***** Data supplied

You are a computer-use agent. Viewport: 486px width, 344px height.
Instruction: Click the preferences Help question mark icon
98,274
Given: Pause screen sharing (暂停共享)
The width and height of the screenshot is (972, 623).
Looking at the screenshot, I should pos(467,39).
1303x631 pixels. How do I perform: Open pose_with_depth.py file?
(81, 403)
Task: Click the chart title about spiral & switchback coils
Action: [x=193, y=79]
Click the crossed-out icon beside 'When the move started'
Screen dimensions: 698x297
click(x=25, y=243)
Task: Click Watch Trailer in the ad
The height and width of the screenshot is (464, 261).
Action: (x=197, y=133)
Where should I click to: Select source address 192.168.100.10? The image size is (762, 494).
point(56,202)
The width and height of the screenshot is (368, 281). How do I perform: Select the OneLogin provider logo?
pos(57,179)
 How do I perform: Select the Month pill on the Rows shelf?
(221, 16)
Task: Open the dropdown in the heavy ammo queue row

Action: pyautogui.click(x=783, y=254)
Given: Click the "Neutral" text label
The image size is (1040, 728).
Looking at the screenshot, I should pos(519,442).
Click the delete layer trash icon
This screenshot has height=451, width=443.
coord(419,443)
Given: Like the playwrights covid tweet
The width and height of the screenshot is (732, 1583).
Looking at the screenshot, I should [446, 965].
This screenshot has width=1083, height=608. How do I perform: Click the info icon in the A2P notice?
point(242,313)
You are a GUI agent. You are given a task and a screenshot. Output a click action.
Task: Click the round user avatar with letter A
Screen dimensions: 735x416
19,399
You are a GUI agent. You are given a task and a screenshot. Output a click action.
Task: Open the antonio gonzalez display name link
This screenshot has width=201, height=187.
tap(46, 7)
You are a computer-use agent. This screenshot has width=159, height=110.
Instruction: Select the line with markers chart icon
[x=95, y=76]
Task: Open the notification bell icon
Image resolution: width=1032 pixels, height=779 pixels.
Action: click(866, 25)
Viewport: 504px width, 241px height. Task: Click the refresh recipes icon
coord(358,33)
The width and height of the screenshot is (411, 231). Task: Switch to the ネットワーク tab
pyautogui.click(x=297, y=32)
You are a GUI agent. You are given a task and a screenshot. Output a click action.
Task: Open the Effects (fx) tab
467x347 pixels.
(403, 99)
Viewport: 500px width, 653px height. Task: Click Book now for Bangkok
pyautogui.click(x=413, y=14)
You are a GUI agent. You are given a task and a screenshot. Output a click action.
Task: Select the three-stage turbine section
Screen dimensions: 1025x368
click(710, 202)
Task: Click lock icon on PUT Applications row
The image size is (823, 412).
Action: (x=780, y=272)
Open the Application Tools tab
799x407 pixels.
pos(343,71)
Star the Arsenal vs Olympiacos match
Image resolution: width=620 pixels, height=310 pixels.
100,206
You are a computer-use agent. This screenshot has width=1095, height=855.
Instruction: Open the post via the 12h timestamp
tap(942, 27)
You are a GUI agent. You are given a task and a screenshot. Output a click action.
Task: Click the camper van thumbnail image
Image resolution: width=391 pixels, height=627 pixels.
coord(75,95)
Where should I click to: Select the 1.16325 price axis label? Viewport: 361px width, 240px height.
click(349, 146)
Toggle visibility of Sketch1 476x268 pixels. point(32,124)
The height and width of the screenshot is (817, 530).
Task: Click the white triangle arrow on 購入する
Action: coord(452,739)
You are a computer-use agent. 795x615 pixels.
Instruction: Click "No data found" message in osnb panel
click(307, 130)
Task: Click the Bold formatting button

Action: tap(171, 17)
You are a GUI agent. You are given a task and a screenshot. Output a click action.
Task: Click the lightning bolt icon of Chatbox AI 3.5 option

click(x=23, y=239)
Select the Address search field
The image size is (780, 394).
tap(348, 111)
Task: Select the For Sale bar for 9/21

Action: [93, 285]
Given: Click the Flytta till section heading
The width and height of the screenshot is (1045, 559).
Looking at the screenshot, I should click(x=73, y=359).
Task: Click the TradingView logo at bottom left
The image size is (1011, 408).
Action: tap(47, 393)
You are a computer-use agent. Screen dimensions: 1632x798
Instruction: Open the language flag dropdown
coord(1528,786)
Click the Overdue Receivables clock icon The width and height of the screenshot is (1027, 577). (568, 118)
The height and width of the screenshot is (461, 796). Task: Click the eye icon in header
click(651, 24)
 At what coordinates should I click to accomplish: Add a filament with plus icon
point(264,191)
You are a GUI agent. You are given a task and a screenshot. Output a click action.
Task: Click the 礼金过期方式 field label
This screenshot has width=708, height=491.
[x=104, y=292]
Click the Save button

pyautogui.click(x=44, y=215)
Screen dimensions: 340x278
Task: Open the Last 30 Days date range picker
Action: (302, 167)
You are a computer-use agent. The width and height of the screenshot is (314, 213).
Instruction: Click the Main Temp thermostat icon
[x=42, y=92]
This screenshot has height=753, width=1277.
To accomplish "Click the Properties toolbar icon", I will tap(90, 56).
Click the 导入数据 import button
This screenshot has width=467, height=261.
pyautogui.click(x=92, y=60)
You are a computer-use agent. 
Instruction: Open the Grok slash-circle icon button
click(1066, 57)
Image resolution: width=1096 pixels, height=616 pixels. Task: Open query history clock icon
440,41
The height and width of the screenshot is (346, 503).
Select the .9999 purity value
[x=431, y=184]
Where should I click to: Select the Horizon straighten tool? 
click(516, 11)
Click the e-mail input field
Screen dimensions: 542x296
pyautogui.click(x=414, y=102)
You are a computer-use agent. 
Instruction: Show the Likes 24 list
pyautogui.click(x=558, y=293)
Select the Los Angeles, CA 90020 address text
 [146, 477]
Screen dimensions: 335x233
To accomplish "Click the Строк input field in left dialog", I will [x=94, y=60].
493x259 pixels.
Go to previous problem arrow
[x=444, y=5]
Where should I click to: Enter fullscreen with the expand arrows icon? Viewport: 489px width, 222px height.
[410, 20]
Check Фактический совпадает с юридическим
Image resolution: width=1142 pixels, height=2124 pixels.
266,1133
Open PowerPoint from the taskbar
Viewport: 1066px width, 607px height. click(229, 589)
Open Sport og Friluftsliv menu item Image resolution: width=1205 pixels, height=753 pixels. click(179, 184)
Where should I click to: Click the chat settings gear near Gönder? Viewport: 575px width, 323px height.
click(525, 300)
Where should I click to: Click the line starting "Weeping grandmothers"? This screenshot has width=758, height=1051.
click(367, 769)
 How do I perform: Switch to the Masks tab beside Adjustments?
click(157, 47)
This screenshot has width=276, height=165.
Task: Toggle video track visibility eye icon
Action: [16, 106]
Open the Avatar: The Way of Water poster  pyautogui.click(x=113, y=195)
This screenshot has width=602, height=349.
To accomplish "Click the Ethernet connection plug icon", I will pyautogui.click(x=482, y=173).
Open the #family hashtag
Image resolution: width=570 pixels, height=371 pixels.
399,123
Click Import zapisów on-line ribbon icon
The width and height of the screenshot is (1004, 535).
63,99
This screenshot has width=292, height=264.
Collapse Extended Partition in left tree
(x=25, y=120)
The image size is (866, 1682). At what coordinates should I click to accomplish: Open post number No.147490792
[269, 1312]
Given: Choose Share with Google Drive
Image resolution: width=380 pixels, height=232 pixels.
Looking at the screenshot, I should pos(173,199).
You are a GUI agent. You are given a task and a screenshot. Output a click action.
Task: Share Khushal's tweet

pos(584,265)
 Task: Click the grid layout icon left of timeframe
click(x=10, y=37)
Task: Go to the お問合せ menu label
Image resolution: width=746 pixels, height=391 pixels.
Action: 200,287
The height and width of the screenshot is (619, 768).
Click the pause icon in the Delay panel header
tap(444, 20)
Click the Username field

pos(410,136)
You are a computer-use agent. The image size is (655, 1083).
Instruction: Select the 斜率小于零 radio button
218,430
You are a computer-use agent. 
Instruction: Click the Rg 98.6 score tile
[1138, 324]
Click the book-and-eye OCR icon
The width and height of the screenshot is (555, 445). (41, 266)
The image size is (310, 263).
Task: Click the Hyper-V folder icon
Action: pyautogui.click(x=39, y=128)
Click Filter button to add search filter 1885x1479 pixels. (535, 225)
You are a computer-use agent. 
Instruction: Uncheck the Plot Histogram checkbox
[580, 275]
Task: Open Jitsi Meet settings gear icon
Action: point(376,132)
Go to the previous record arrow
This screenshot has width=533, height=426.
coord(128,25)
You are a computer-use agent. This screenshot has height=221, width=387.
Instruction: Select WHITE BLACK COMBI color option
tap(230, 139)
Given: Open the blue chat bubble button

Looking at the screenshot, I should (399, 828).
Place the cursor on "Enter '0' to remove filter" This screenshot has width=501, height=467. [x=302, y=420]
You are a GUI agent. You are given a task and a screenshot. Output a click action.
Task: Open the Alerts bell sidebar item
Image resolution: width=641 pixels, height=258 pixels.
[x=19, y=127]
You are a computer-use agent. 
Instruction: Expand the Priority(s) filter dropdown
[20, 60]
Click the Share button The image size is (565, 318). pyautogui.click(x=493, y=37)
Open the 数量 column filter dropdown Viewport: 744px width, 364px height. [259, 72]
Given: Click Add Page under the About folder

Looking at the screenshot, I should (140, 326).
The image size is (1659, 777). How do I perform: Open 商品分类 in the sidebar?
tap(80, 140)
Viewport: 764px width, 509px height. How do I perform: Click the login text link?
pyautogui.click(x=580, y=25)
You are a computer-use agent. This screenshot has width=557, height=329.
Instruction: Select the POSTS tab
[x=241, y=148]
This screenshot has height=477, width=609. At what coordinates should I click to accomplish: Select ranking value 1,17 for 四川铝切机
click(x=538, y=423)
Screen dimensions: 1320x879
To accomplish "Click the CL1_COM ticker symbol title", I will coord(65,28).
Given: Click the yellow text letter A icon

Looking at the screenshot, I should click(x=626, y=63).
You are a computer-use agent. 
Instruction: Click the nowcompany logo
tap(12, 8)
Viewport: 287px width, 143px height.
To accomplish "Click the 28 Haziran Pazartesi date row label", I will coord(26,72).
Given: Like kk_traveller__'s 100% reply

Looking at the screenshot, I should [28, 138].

**********

## What the task requires
Some lines in the data above hold the string "section". Find and copy each of them.

## Problem solution
Task: Select the three-stage turbine section
Given: Click the Flytta till section heading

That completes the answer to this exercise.